Тихий прищурился. Ему понравилось, что Маша так легко отнеслась к этому делу. Он пока не понимал, почему, и пытался понять. Маша иногда очень трезво смотрела на вещи...
— В тайгу уйдет... — Она пожала плечами. — Может, он уже за тыщу километров отсюда?
— Пешком он ушел, и лодка и вездеход — все здесь. Значит, на участке у себя. Не уйдет он от него далеко. У него у единственного участок размечен.
Маша посмотрела вопросительно.
— Ну! Столбики по границам где-то стоят, мужики рассказывали. Вроде деды его еще ставили, а может, он сам. Ни у кого нет, а у него стоят — прямо своей землей считает. Там и возьмем.
— Кто брать будет?
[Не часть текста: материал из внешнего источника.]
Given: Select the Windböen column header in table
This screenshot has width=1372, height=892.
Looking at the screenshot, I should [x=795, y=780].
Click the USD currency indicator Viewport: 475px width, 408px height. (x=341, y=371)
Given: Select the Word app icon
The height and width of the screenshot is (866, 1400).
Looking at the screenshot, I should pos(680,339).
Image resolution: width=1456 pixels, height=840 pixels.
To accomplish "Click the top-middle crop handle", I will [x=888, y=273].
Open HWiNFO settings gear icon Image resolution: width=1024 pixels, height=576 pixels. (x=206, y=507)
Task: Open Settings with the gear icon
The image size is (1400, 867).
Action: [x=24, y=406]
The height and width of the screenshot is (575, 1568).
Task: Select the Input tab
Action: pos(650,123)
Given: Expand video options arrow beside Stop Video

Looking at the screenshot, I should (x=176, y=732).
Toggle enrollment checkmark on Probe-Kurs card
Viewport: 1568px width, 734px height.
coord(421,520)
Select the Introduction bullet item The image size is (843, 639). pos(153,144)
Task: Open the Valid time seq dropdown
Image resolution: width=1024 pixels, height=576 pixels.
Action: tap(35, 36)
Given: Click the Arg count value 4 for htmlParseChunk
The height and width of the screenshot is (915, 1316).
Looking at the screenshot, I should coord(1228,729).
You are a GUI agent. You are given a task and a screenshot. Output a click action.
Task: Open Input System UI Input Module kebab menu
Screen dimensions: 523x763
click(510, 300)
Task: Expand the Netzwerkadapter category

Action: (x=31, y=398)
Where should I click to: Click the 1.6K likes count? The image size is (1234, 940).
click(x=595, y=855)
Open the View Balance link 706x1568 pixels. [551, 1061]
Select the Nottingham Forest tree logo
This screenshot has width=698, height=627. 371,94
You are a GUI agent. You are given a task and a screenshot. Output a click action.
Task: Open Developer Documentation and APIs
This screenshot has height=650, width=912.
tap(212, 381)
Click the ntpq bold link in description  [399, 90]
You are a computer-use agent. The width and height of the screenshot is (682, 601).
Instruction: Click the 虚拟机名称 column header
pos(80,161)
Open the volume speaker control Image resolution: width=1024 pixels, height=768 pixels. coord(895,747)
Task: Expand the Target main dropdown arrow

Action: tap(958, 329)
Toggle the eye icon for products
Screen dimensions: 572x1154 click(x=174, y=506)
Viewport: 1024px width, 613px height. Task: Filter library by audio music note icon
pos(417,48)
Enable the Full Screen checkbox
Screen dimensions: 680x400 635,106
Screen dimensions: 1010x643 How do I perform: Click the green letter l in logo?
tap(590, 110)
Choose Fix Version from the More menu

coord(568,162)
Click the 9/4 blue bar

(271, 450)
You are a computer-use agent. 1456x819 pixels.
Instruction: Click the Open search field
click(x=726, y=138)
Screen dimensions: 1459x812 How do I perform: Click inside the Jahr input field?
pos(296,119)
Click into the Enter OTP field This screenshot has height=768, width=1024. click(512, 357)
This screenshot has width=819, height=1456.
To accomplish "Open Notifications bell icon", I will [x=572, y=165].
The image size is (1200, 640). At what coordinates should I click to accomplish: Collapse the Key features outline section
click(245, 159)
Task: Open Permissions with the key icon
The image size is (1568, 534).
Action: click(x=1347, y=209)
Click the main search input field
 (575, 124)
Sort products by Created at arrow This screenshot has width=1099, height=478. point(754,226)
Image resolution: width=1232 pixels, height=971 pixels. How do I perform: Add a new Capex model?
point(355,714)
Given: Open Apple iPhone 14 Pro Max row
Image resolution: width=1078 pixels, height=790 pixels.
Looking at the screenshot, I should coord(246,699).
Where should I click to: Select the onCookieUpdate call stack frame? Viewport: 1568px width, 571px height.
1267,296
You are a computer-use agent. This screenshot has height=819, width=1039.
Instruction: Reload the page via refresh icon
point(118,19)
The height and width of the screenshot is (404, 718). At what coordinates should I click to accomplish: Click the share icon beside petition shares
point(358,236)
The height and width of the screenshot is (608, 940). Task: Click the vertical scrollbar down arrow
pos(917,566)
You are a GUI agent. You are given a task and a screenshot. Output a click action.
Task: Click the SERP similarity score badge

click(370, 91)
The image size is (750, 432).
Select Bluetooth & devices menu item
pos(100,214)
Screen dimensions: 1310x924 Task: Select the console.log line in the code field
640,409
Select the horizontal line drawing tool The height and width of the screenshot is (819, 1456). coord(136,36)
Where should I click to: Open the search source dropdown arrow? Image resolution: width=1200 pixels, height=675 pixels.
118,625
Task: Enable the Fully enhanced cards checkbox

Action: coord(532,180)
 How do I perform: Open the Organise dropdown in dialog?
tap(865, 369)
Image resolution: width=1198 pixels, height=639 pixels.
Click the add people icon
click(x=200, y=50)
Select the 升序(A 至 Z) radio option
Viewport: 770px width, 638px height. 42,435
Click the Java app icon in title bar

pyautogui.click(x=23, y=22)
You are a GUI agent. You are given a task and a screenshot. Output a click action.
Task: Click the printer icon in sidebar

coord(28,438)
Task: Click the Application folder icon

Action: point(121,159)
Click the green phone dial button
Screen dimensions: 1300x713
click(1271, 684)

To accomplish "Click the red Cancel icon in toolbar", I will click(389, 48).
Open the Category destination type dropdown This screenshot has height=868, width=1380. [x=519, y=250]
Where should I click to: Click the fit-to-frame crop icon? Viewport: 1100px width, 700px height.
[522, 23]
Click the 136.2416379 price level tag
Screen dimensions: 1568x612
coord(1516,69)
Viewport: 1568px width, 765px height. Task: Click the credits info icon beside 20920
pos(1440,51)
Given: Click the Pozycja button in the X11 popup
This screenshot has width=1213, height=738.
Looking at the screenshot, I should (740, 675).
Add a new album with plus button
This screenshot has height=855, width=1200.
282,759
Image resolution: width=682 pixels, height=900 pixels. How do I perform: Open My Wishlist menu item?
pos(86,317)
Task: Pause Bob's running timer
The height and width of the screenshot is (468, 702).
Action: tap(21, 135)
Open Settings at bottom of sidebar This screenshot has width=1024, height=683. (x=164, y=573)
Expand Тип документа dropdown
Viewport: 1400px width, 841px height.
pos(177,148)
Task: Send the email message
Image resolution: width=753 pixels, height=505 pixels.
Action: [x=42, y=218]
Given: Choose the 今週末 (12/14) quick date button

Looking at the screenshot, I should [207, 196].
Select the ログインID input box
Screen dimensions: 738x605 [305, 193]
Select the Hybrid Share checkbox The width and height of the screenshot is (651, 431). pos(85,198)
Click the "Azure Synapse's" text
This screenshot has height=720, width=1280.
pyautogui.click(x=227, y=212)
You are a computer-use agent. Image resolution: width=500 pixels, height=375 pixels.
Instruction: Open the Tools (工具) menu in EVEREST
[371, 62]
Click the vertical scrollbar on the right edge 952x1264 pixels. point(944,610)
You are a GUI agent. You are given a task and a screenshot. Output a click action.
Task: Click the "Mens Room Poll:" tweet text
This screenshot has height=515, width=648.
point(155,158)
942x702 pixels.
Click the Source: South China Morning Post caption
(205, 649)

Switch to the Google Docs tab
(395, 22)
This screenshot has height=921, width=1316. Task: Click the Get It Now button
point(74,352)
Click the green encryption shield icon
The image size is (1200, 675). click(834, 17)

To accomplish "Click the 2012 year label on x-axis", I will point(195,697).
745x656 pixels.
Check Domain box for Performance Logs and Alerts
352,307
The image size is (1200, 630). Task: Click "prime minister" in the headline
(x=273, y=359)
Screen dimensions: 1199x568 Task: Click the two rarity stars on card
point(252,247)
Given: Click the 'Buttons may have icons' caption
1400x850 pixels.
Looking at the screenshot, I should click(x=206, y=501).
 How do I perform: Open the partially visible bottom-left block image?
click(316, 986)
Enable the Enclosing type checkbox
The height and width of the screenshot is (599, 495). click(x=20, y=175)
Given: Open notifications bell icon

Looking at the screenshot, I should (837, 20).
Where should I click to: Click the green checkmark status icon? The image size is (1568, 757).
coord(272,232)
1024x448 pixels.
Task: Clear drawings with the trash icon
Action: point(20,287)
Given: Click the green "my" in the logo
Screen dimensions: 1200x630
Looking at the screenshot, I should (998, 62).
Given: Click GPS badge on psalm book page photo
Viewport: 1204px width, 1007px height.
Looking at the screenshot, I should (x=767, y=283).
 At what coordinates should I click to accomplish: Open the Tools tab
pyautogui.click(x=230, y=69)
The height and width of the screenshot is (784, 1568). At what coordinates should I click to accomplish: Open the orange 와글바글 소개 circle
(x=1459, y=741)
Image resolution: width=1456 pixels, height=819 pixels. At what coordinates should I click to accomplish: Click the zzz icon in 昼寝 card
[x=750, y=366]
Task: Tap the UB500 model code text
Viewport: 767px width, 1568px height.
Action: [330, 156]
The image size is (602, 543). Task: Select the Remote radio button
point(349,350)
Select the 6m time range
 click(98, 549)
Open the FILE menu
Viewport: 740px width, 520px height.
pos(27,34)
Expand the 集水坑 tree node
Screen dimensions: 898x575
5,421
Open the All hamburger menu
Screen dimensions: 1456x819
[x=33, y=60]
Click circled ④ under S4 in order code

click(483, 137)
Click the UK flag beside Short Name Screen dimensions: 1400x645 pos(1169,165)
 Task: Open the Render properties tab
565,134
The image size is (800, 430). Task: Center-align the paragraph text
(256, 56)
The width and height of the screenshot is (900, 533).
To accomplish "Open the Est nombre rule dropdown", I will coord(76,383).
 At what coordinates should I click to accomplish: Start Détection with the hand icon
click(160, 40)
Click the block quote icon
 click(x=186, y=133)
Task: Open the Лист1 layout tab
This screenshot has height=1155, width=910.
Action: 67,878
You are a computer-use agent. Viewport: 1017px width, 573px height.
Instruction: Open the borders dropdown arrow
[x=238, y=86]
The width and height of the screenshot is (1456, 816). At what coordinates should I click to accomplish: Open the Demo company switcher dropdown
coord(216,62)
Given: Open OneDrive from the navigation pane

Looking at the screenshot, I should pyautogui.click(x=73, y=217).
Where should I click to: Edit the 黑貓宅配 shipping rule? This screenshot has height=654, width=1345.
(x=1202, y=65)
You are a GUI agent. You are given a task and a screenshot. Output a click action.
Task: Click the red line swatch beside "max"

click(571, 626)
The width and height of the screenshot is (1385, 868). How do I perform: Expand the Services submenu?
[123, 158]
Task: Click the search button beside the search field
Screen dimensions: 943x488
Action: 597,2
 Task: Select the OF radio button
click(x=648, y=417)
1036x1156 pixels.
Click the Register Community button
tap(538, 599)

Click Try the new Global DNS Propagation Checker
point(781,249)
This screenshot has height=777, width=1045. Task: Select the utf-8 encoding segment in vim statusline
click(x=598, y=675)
Семихватского нельзя, он с Кобяковым на ножах... Гнидюк остается... — на красивом лице Маши были сомнения.
— Сам пойду! — Тихий решительно и хмуро смотрел на нее.
Маша переложила коробочку со стола на буфет. Потом подняла на Тихого глаза:
— Вам, Александр Михайлович... — она прищурилась и очень внимательно на него глянула, будто соображала, говорить или нет... — вам, может, отцом придется поработать.
Тихий... видно, все мужики эту тему туго подымают, замер. Да и не сильно трезв был. Лоб наморщил дураковато, губы зачем-то выпятил и, наконец, совсем застыл, уперевшись взглядом в Машину грудь. Правая клешня тяжело, мучительно скребла затылок. Он боялся глядеть ей в глаза
Маша достала сигарету из пачки. Вот почему она сегодня ни разу еще не курила — к Тихому потихоньку возвращалась логика — и в город летала...
— Так... значит... е-к-корный бабай! Маша! Ты... что же? Да-а... — Он с глупым вопросом в глазах почти трезво смотрел на нее.